The Alliance Government’s policy under the Second Malaysia Plan is to have a vast reservoir of docile and cheap labour, to attract foreign capitalists. Unemployment rate is so high that the bargaining strength of the workers are undermined – for the employers can easily dismiss ‘difficult’ workers and replace them with even cheaper labour. Furthermore, they have the blessings of the government.
The host of labour laws in the country are designed, not to protect and advance the legitimate interest of the workers, but to keep the workers strictly in their place and permit employers great liberty to do what they like.
Thus, although the Industrial Relations Act of 1967 upholds the right of the workers to join or form a union, in the last two decades, hardly a week passes without some brave workers being victimized, intimidated or dismissed for daring to unionise.
I do not believe that since the coming into force of the Industrial Relations Act, 1967, the Ministry of Labour has prosecuted a single employer for intimidating, victimising or dismissing employees for wanting to join or form a union. Yet among the unemployed today, there must be thousands who had been victims of management intimidation, victimisation and dismissal precisely because of this reason.
The Industrial Relations Act is a weapon the Ministry of Labour has given to the employer to use against the workers. Thus, although the government has never prosecuted a single employer for the general management practice of intimidating, victimising and dismissing workers for unionising, the government has no hesitation in arresting and prosecuting workers who were forced to take industrial action by the sheer unreasonableness of management
A good example is given by the strike of 230 workers at the Guthrie Processing Sdn. Bhd.’s latex factory at Tebong in Malacca last week.
For four years, the workers had tried to get improved salaries and better working conditions, and when out of desperation, they went on a strike, five of their leaders were arrested by the police for violating the Industrial Relations Act in ‘wrongfully and without legal authority intimidating the workers from working’.
It would appear from the government’s bias in favour of managements, and its merciless treatment of the workers, that it is the managements who are reasonable and law-abiding people, but the workers are all brutes and law-breakers.
Another area of acute labour exploitation is the growing management practice of employing contract labour, and the replacement of monthly salaried workers by contract labour system.
Some of these companies keep workers on the contract labour system up to eight or nine years. Many of these companies are large and established companies making good profits and dividends.
Workers of this system are exploited and denied all benefits and facilities enjoyed by monthly and unionised workers
In fact, recently, there had been several cases where managements retrench long-standing employees some with ten or twenty years of service, in order to replace them with cheap contract labour. This practice had increased since the launching of the Second Malaysia Plan.
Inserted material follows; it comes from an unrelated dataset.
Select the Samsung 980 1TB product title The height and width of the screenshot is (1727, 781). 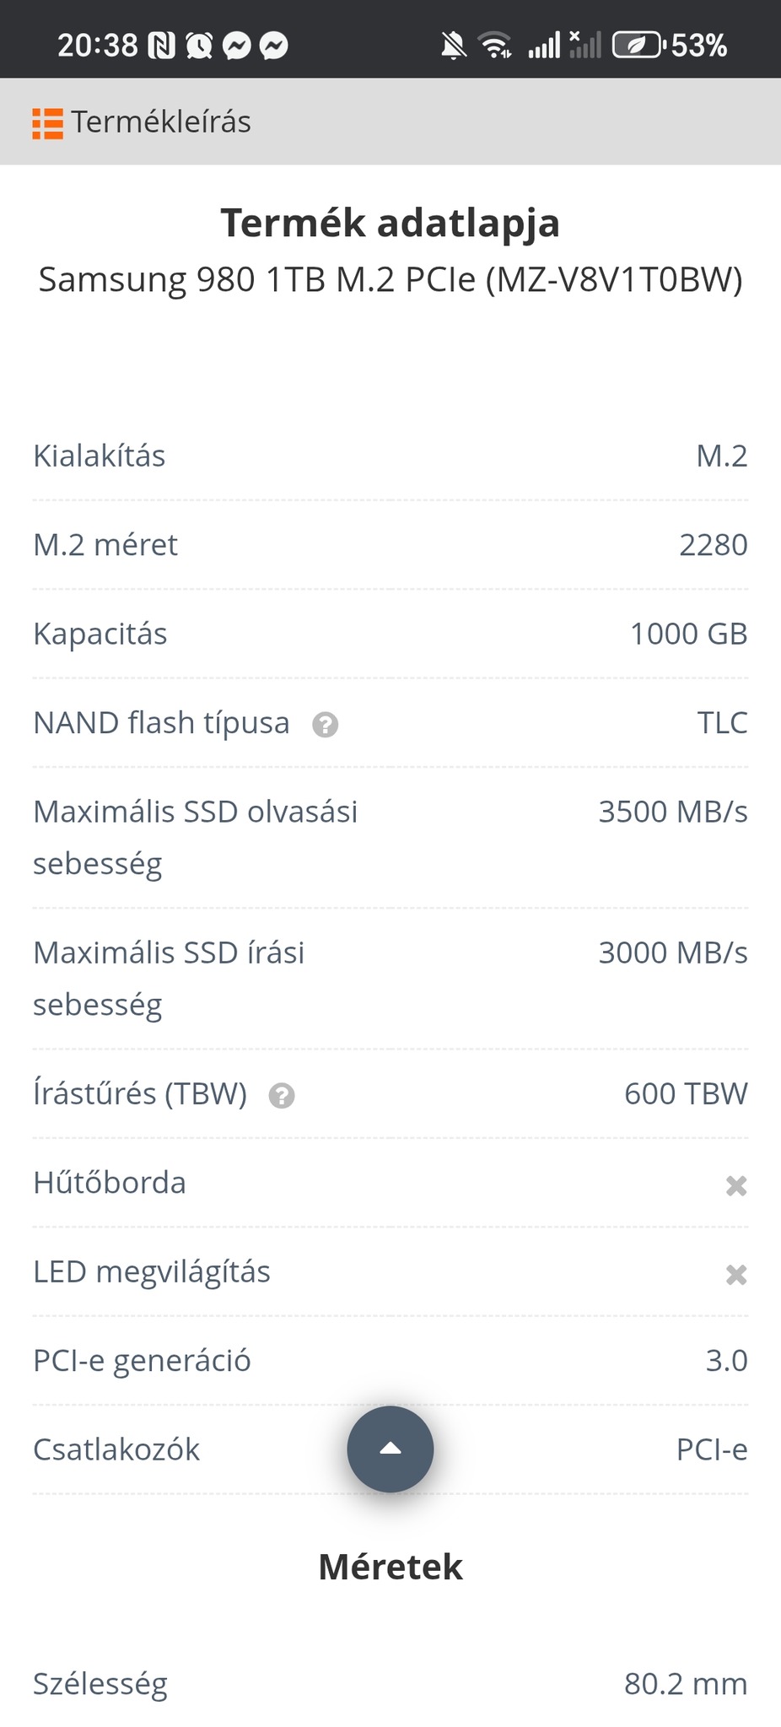pyautogui.click(x=391, y=280)
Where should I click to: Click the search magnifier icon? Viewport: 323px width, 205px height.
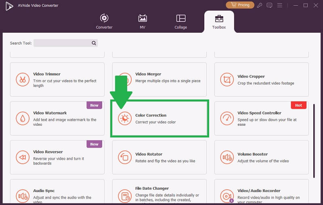[94, 43]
The Ministry of Labour gives tacit support and approval to such a system of contract labour, which treat workers as mere chattels with no rights of their own.
There is an urgent need for a thorough-going overhaul of the country’s labour laws, and the DAP calls on the government to establish a Royal Commission of Inquiry into the labour laws to remove the anti-labour provisions and to introduce amending legislation to effectively safeguard, protect and advance the right of workers to a just share of the fruits of their labour.